_Recorded information_
- Opening Delimiter -
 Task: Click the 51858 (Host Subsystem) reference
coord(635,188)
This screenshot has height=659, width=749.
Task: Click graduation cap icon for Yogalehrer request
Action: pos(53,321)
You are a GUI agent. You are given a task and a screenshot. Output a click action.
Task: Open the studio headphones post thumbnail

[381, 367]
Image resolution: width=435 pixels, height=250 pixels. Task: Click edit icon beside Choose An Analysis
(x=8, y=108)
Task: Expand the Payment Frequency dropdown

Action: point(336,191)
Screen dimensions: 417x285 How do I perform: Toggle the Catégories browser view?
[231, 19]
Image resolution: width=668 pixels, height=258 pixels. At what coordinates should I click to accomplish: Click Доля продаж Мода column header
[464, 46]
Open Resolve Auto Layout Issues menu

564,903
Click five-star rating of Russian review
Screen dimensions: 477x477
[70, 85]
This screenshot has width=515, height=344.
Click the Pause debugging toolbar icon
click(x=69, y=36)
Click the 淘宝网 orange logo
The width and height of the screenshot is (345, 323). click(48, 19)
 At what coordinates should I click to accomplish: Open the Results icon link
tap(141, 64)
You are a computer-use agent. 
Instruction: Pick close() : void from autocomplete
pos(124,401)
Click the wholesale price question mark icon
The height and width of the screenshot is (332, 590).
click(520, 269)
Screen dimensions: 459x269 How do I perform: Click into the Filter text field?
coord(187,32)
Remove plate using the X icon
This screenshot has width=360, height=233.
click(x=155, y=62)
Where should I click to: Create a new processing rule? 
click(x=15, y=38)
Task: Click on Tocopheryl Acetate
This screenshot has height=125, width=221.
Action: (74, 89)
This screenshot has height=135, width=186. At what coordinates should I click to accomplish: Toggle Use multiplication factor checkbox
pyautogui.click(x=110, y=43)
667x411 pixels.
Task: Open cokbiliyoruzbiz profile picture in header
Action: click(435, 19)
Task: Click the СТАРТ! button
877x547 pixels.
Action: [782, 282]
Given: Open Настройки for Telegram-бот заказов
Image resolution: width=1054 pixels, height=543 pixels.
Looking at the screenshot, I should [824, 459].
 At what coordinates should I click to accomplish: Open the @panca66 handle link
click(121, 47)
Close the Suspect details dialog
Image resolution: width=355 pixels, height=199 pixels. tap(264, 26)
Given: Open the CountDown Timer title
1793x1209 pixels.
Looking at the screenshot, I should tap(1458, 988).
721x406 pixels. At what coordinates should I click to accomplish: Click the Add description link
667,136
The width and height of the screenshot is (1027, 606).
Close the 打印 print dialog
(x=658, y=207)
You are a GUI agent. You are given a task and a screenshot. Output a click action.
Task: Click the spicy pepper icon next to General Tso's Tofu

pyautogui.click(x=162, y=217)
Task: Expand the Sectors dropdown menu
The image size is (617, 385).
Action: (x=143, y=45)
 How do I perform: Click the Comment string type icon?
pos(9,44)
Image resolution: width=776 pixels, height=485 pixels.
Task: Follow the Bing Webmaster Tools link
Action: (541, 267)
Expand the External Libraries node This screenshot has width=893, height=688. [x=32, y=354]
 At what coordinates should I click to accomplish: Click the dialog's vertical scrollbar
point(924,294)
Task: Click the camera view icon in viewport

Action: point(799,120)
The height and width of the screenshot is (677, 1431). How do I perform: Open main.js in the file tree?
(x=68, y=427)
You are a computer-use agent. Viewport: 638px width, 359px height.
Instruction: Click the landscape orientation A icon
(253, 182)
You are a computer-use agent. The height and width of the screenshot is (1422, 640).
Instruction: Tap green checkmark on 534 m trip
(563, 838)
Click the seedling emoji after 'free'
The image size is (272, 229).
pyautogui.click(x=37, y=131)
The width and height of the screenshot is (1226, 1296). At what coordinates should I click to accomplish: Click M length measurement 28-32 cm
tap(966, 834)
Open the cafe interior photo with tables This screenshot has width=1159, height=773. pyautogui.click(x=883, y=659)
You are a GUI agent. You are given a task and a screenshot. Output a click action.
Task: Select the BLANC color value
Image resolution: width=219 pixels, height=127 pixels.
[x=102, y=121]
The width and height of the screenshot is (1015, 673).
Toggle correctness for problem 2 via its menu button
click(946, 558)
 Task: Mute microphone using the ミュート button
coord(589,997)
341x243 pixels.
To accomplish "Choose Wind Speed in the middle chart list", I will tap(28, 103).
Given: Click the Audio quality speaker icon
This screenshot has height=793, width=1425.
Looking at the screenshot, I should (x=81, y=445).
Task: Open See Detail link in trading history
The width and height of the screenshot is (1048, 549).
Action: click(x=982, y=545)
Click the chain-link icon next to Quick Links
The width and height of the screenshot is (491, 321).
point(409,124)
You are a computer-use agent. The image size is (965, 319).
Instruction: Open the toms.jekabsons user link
- Closing Delimiter -
Report each line in the preceding entries that holds the string "agent".

_Reply to the exercise_
You are a GUI agent. You are given a task and a screenshot. Output a click action.
You are a computer-use agent. 
You are a GUI agent. You are given a task and a screenshot. Output a click action.
You are a computer-use agent. Viewport: 638px width, 359px height.
You are a computer-use agent. The height and width of the screenshot is (1422, 640).
You are a GUI agent. You are given a task and a screenshot. Output a click action.
You are a computer-use agent. The image size is (965, 319).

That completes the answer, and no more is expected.